Parc National Kakadu - Rejets de la mine d'uranium Kungara mine - Territoire du Nord - Australie © ALTITUDE/Arthus-Bertrand Yann mai 1997

Les carrières d’exploitation peuvent favoriser la biodiversité

Les carrières peuvent représenter une réelle opportunité pour la biodiversité. Rien qu’en France, ces sites abritent près de 50 % des oiseaux, reptiles, amphibiens et libellules et servent de refuge à de nombreuses espèces protégées. En effet, les carrières sont composées de multiples habitats dont certains forment un intérêt écologique non négligeable, abritant des écosystèmes qui disparaissent aux alentours. Bien réaménagés, ces sites jouent alors le rôle refuge, notamment pour les espèces dites « pionnières », qui colonisent des milieux fraichement perturbés (ex. sols mis à nu) et celles de zones humides : les carrières sont des lieux souvent privilégiés pour l’observation des oiseaux d’eau.
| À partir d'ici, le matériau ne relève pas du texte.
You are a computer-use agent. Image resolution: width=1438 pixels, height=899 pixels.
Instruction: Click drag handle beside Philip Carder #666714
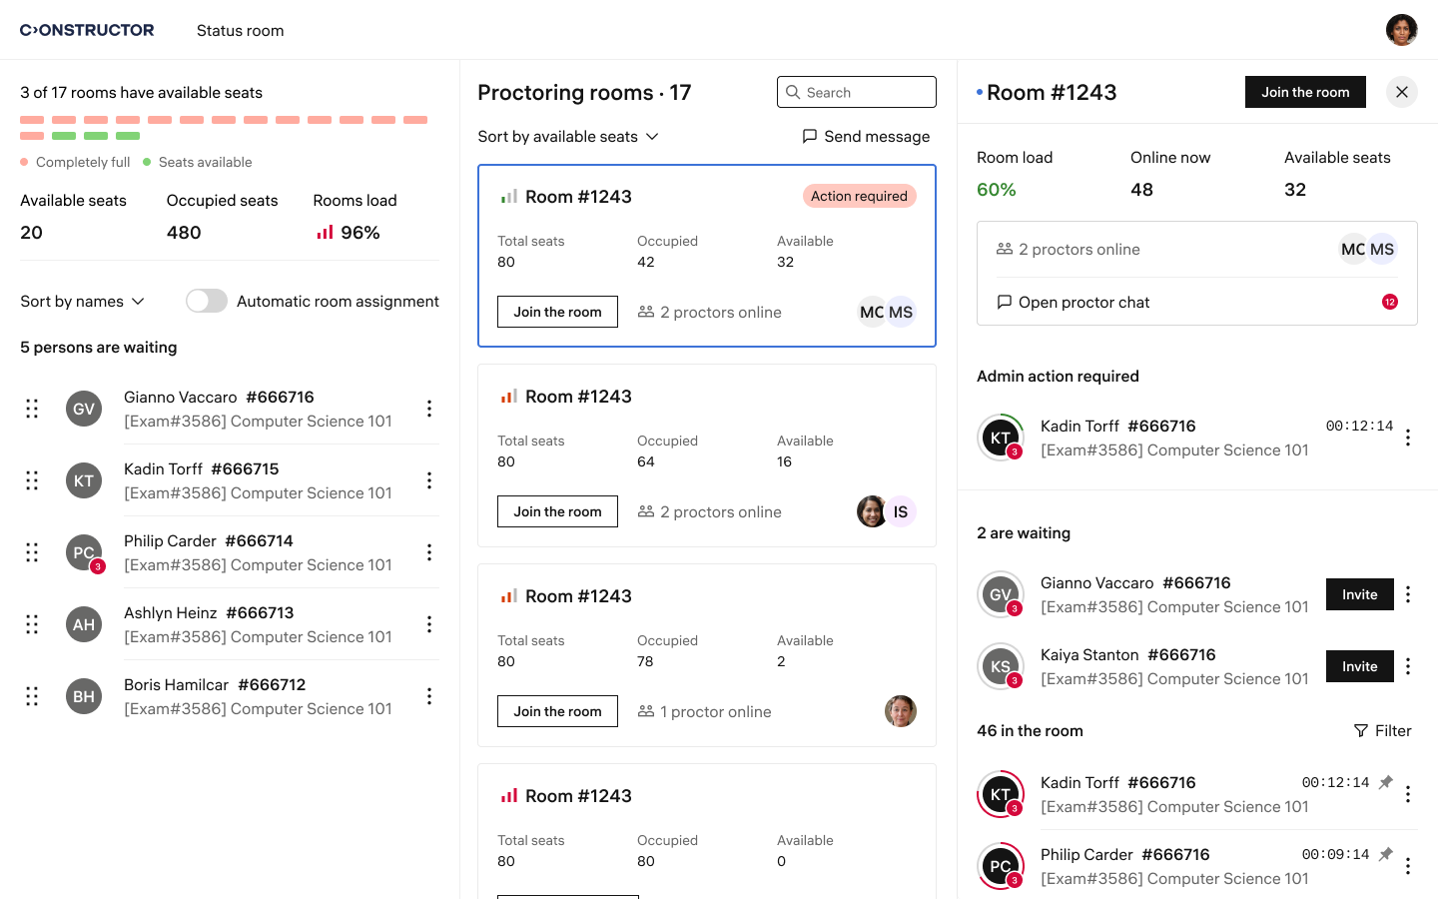pos(32,552)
Les réserves mondiales sont de 20ans pour l'or, 17ans pour l'étain, 16ans pour le zinc et 13ans pour l'argent

Les réserves économiquement extractibles de minéraux s'amenuisent d'année en année, alors que la demande augmente. Bien que leurs noms nous soient peu familiers, de nombreux métaux rares se retrouvent dans les appareils électroniques, comme les téléphones portables, les téléviseurs et les cellules photovoltaïques. Comme pour les énergies fossiles, nous allons rapidement vers une situation de plus grande rareté car les gisements facilement accessibles sont épuisés. Avec la crise, de nombreuses sociétés minières ont cessé leurs activités d'exploration et des particuliers ont accumulé en masse de l'or et de l'argent, accentuant la tension sur les marchés mondiaux.